Wordle used to have a much harder wordlist
The earliest version of Wordle had a much harder word list back in 2013, the game’s creator Josh Wardle shared during an exuberant talk at Game Developers Conference.
Driving the news: Wardle’s talk came amid a week of GDC discussions about what it takes to make successful games.
- Wardle’s angle: He did all sorts of things you’re not supposed to do. (For instance: don’t put your game on a website that has a confusing web address.)
- He also shared lots of details about how his viral game came to be.
Origin story: Wardle traces his game’s inspiration to a childhood color-matching game called Mastermind and a 2013 fixation with Words with Friends that led to an early version of Wordle.
Two differences in the 2013 version vs. the current one:
- You could play new puzzles continuously.
- The game randomly picked any of 13,000 five-letter words such as Byded, Nemns, Rozit and Emyds.
In 2014, his partner was going through a tough time, he said, and wanted a mindless game, so he made an app that displayed any of those 13,000 words and asked the user to classify as familiar or not.
- She did, and that produced the modern Wordle’s word list.
- Wardle also said he was playing a lot of the New York Times’ word games which were restricted to once-a-day play, so he applied that once-daily limit to his new game.
Fun fact: Those famous colored block grids people post to Twitter to share their Wordle results weren’t always part of the game.
- A player in New Zealand, where the game went viral early, started posting their results using an emoji keyboard.
- Wardle said he saw it, liked it and worked it into the game.
The game’s spread: Wardle zipped through slides showing famous people tweeting their Wordle results and movingly shared more personal stories.
- “Here’s Paul McCartney probably cheating at Wordle,” he said, showing the ex-Beatle getting a word on the first try.
- He quoted a Reddit user who said Wordle gave them a way to talk to their mom who’d otherwise become consumed with QAnon conspiracy theories.

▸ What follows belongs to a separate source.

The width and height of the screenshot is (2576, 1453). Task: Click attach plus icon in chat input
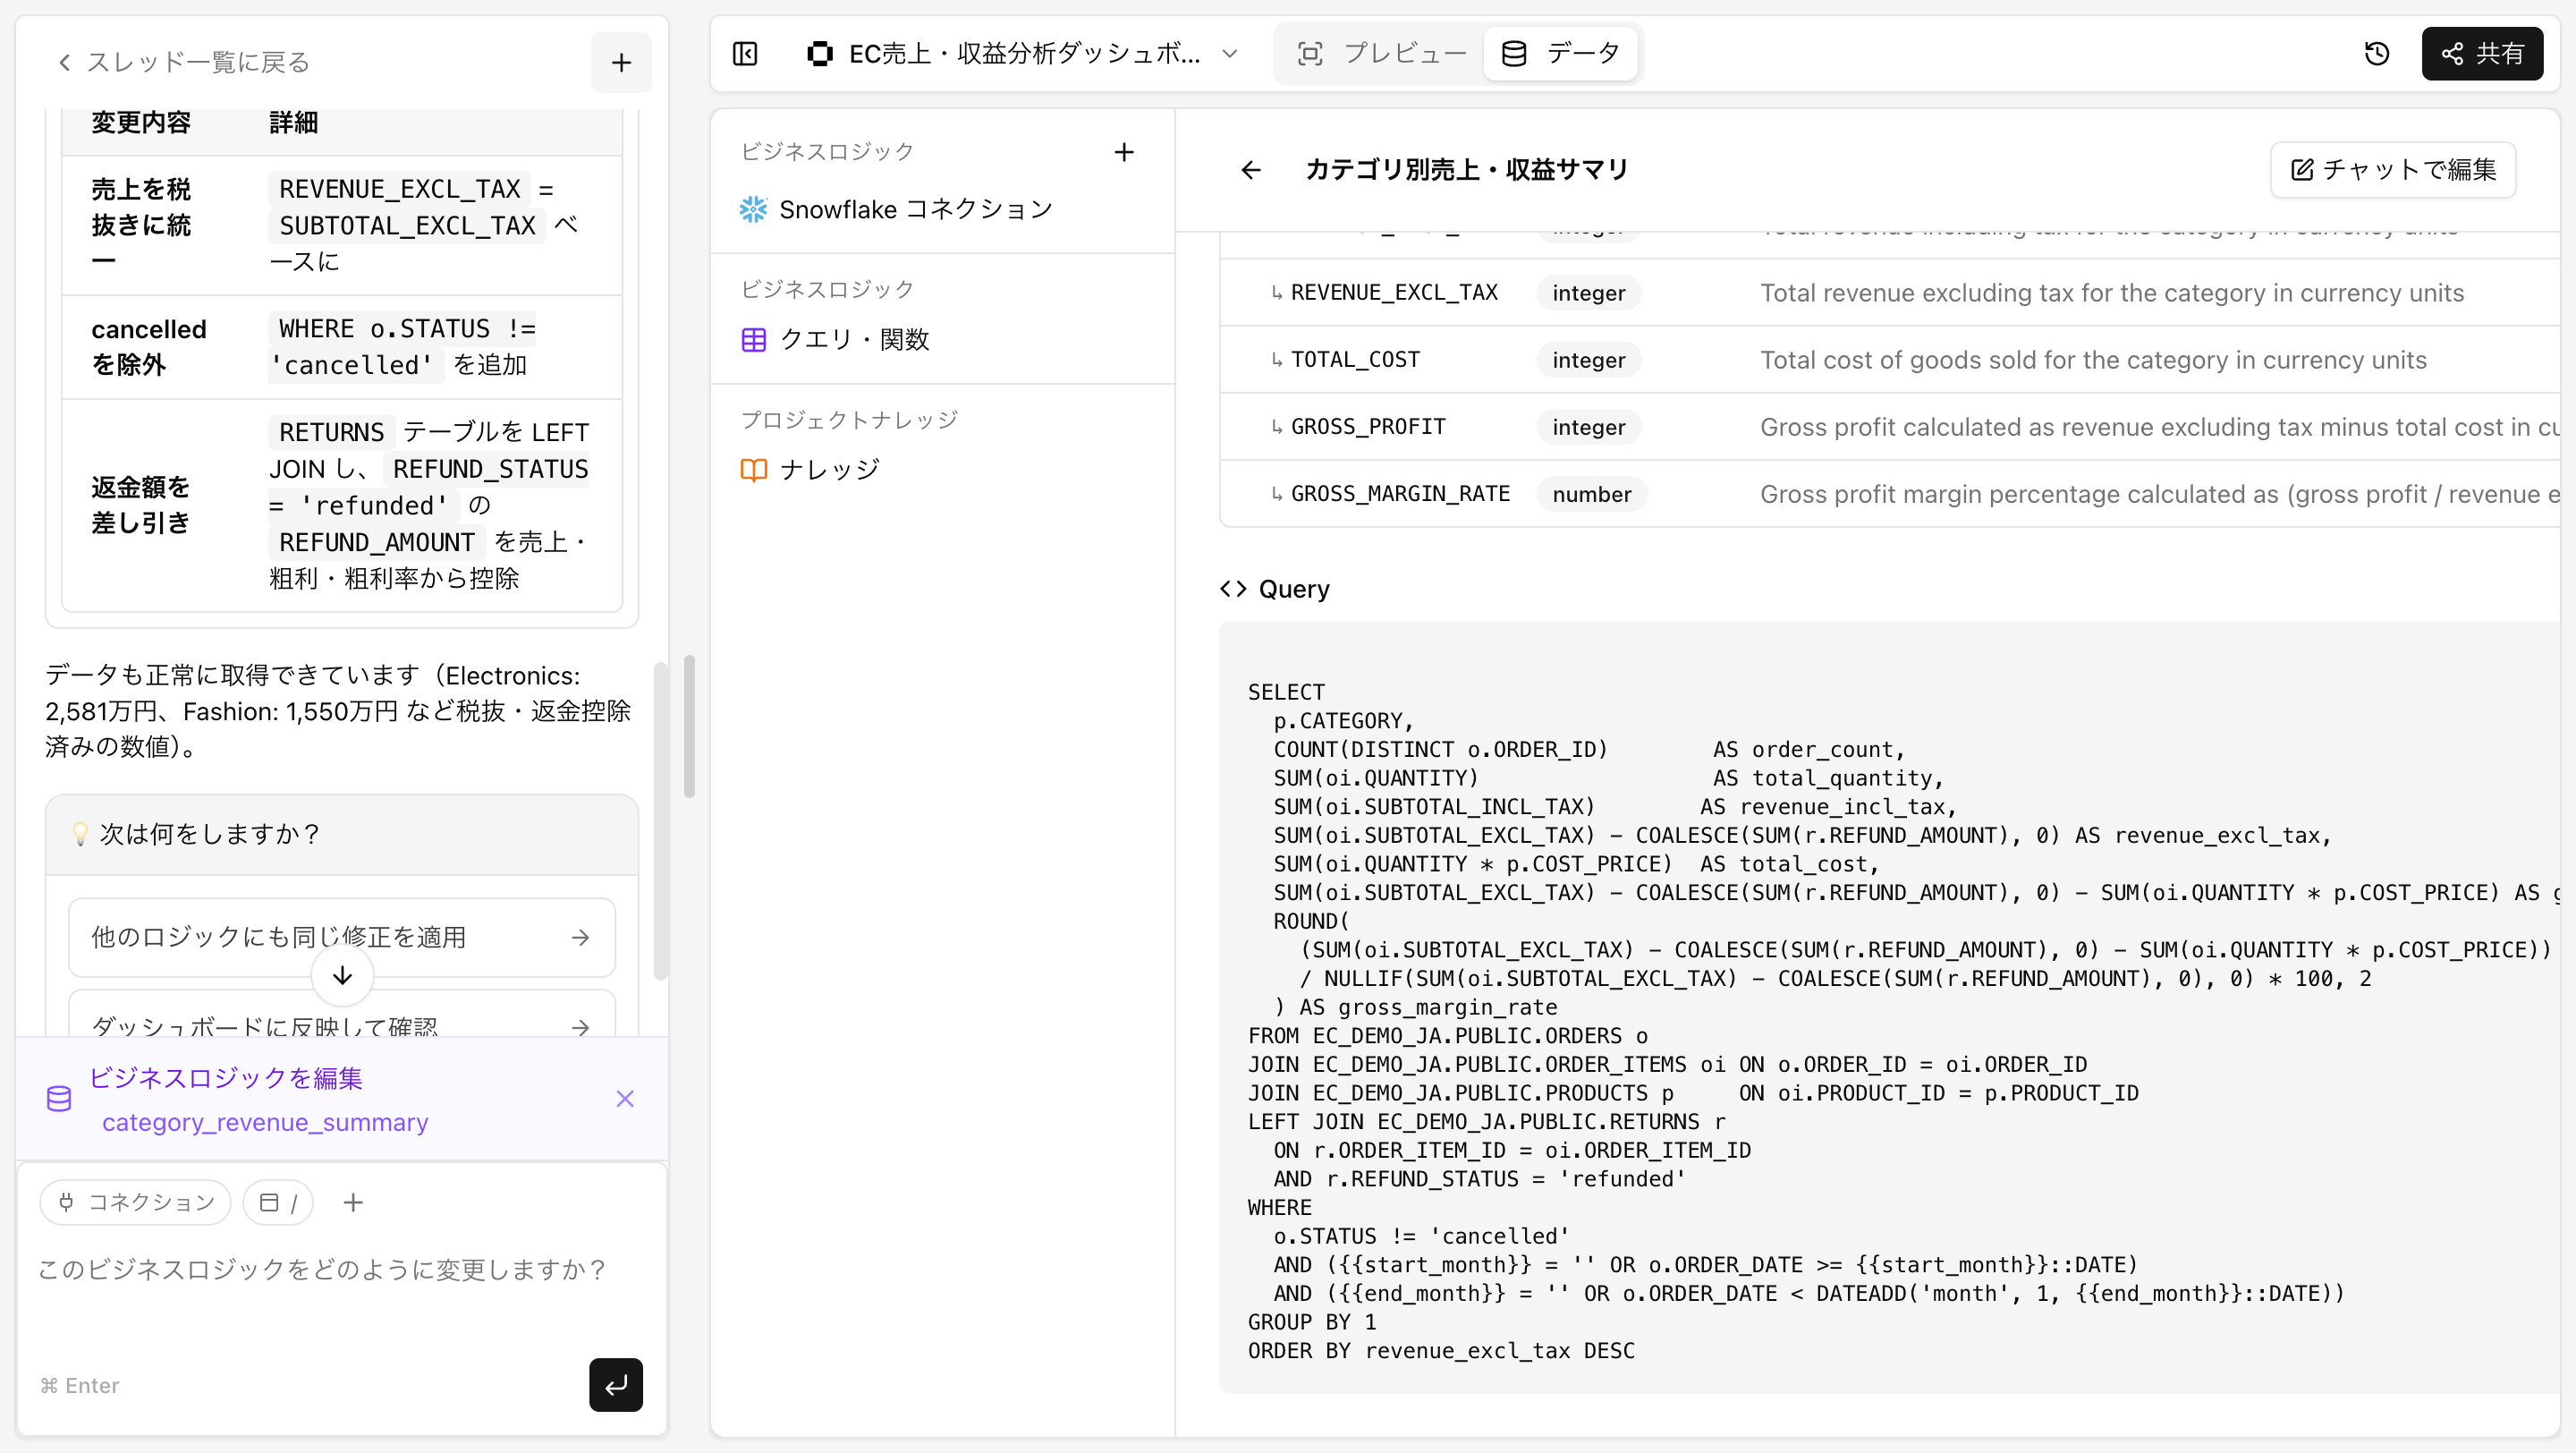[352, 1202]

- He shared a message sent to him by a gay player in Nebraska who said Wordle gave them something to safely talk about with their conservative Christian family.
“To read this is really heartwarming,” Wardle said. “But it is also incredibly tragic. What really struck me is that people are more connected than ever. Yet people yearn for connection.”
- “Wordle became this lightweight way to check in with your friends and family and tell them that you loved them, without using big heavy words like ‘I love you.’”
Why he sold: Wordle’s popularity exceeded Wardle’s interest in managing it.
- “I made this game, but I had no interest in running a games business,” he said. “I think of myself as an artist.”
- He said he had “complicated” feelings about other people cloning the game and selling it, “Selling to the New York Times was a way for me to walk away from that.”
- “I didn't want to be paying a lawyer to issue cease and desists on a game I'm not making money from. It felt like it was all going to get really, really complicated in a way that just…I was pretty stressed out truthfully.”